In the case of H. R. Rishbud (supra), the Apex Court pointed out that an invalid report may still fall either under Clause (a) or (b) of Section 190(1) and in any case cognizance taken upon such a report is only in the nature of a proceeding antecedent to the trial and was curable u/s 537 CPC. 1898 corresponding to Section 465 of the present Code. Obviously, when the Supreme Court said about the police report being invalid what was meant as is also explicit from the later observation in para-9 of the judgment, was that the report was vitiated by breach of the mandatory provisions relating to investigation. The Court hence observed, on taking cognizance upon the report was itself not prohibited u/s 190(1), that there can be no doubt that the result of the trial which follows the taking of such cognizance cannot be set aside unless the illegality in the investigation can be shown to have caused miscarriage of justice. Having reached such conclusions, the Supreme Court pointed out that even so the invalidity of investigation is not to be completely ignored by the Courts during the trial and if the breach of any mandatory provision is brought to the notice of the Court at sufficiently early stage, it would, while not declining cognizance, have to take necessary steps to get the illegality cured and defect rectified by ordering such re-investigation as the circumstances of each individual case may call for.
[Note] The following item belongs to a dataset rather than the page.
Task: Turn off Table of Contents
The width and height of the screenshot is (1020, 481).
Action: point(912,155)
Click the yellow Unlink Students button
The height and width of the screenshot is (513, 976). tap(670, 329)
In taking the view, the Court also said that the Special Judge for the purpose of the procedure of the trial is virtually in the position of a Magistrate trying a warrant case. 5. In this background of the law, it has to be seen whether, so far as the present Act is concerned the law is different. 6. Section 26-A of the Act makes the provision in Clause (a) of Sub-section (1) that the offences under the Act are triable only by the Special Court and under Clause (d) provides that the Special Court may take cognizance of an offence under the Act upon perusal of the police report of the facts constituting the offence or upon a complaint made by an authorised officer of the State or the Central Government, without the accused being committed to it for trial.
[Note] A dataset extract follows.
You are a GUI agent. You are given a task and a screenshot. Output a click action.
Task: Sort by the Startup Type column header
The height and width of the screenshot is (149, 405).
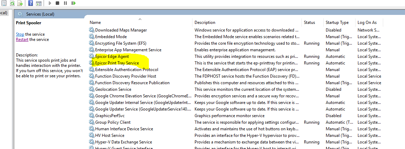[337, 23]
Section 36-C makes the provisions of the Cr PC applicable to ail proceedings before the Special Court which for the purpose, is to be deemed to be a Court of Session. It is hence clear that the Special Court is both a Sessions Court and an original Court empowered to take cognizance without any commitment being made to it. So far as it is an original Court, the powers of a Magistrate under the Code are not denied to it and hence while it is competent to take cognizance even upon a report of the police which had carried out some part of the investigation in breach of the mandatory provisions of law, yet can direct, if the complaint is made to it at sufficiently early stage, to take necessary steps to get the illegality cured and the defect rectified by ordering such re-investigation as the circumstances may call for with regard to the case. Besides, apart from the fact that taking cognizance upon such a report is not prohibited under the law, it would at the worst be only an error in the proceeding curable u/s 465 of the present Code. 7. The provisions of Section 36-A(1)(d) are only enabling in nature and while empowering the Special Court to take cognizance directly, does not exclude the applicability of the Code to proceedings before it, a position which is expressly recognised u/s 36-C. Such a provision being an enabling one in nature was discussed with relation to the similar provision of Section 12-AA(1)(e) of the Essential Commodities (Special Provisions) Act, 1991 in 1990 (II) OLR 350 (M. Surya Rao v. State of Orissa). Hence, while trial under the Act is to be exclusively by the Special Court, yet the provision of taking cognizance of offences under the Act by the Magistrate u/s 190 (1) is not done away with, but the trial of the offences having been specifically entrusted to the care of the Special Court which is deemed to be a Court of Session, the Magistrate if takes cognizance can only act as the committal Court and at the conclusion of the inquiry by him after taking cognizance has to commit the case to the Special Court. But before such step is taken, the Magistrate is not prohibited to take cognizance of the offence even upon a police report proceeding upon a defective investigation.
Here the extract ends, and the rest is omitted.